Emma Stone plays Bella Baxter through a full arc of cognition. She begins with the lurching gait and blunt speech of a toddler and ends as a woman who reasons her way past every man who tries to own her. The performance is physical before it is verbal, and Stone commits to the awkwardness without ever asking for sympathy. Mark Ruffalo plays Duncan Wedderburn as a preening cad who mistakes seduction for control and unravels when Bella refuses to need him. Willem Dafoe plays Godwin Baxter with a scarred face and a wounded tenderness, a creator who must watch his creation outgrow him. Ramy Youssef plays Max McCandles with a gentle decency that the film treats as its own quiet test.

Lanthimos directs from a screenplay by Tony McNamara, who adapts the novel by Alasdair Gray. The camera distorts constantly. Fisheye lenses bend the edges of every room and keyhole irises close in on Bella like she is a specimen under glass. The film opens in stark black and white and bursts into saturated color the moment Bella leaves home, so the visual palette tracks her expanding consciousness. The production design builds a steampunk Lisbon and a candied Paris that look like nothing in the real world, which keeps the story locked inside Bella’s unschooled perception. The score scrapes and warbles with detuned strings that mirror her raw nervous system.
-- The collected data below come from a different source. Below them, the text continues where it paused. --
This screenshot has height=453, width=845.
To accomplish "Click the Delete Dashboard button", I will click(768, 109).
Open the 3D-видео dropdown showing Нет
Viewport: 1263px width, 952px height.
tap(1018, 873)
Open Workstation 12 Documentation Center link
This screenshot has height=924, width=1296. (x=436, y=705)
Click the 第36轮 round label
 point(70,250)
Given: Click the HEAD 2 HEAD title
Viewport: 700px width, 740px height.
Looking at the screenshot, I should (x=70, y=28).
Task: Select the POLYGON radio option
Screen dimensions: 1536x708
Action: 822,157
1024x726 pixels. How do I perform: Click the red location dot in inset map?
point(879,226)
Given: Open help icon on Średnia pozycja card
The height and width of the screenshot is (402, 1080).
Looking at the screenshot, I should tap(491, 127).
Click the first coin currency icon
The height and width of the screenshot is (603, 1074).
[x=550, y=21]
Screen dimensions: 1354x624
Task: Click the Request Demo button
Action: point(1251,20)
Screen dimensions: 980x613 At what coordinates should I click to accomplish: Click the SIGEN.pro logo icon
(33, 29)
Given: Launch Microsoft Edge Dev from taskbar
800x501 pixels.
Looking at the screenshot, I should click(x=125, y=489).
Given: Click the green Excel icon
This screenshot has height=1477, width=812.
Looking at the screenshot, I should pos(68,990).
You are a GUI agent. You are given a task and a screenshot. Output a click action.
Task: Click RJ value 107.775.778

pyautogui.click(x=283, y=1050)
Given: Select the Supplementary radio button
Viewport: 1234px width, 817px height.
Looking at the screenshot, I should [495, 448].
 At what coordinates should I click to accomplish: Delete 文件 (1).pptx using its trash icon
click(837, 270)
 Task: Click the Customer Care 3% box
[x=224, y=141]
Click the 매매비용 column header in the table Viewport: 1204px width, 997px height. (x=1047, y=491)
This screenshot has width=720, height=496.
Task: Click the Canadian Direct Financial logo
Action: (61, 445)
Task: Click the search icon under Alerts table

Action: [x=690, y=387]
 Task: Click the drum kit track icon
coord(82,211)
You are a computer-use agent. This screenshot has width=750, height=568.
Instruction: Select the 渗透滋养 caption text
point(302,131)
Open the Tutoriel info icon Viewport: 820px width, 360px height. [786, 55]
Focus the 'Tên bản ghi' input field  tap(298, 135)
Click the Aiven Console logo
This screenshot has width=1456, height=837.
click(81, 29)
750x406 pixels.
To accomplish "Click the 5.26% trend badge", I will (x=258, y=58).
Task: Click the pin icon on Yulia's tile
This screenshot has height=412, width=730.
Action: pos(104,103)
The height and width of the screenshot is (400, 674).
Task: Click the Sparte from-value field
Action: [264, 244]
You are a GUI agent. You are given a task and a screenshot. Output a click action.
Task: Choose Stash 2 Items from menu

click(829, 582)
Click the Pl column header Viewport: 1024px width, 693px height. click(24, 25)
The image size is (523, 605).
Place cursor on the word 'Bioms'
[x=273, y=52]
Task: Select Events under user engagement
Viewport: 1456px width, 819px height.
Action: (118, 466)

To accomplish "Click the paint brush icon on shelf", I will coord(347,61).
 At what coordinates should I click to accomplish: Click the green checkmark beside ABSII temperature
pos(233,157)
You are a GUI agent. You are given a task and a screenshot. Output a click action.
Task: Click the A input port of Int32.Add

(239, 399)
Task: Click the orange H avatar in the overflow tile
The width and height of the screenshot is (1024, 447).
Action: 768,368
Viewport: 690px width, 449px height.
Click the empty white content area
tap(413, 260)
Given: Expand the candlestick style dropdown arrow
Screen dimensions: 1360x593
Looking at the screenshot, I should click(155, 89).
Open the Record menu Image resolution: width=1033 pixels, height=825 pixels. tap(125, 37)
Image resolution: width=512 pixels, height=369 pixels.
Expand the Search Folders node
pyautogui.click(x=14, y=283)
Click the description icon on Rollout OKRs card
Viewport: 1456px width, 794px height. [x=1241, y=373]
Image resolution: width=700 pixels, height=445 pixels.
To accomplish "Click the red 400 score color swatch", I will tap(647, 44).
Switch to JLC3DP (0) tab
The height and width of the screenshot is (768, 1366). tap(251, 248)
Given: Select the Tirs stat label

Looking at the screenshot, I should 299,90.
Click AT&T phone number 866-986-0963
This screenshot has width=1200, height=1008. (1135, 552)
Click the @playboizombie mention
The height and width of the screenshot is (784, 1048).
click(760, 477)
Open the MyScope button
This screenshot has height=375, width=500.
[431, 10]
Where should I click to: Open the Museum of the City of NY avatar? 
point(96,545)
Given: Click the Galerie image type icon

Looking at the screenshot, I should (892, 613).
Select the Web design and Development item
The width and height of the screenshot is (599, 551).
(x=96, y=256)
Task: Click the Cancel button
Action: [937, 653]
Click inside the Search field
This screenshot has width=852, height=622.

Poor Things uses its fantastical premise to ask a blunt question about freedom. Bella moves through the world without the conditioning that teaches women to be small, and every man she meets reveals himself by how he responds to that freedom. The film is funny and grotesque and frank about sex in a way that serves its argument rather than decorates it. Lanthimos refuses to soften Bella into a lesson or a victim. He lets her become a full person on her own terms. That is the rare fable that earns its strangeness.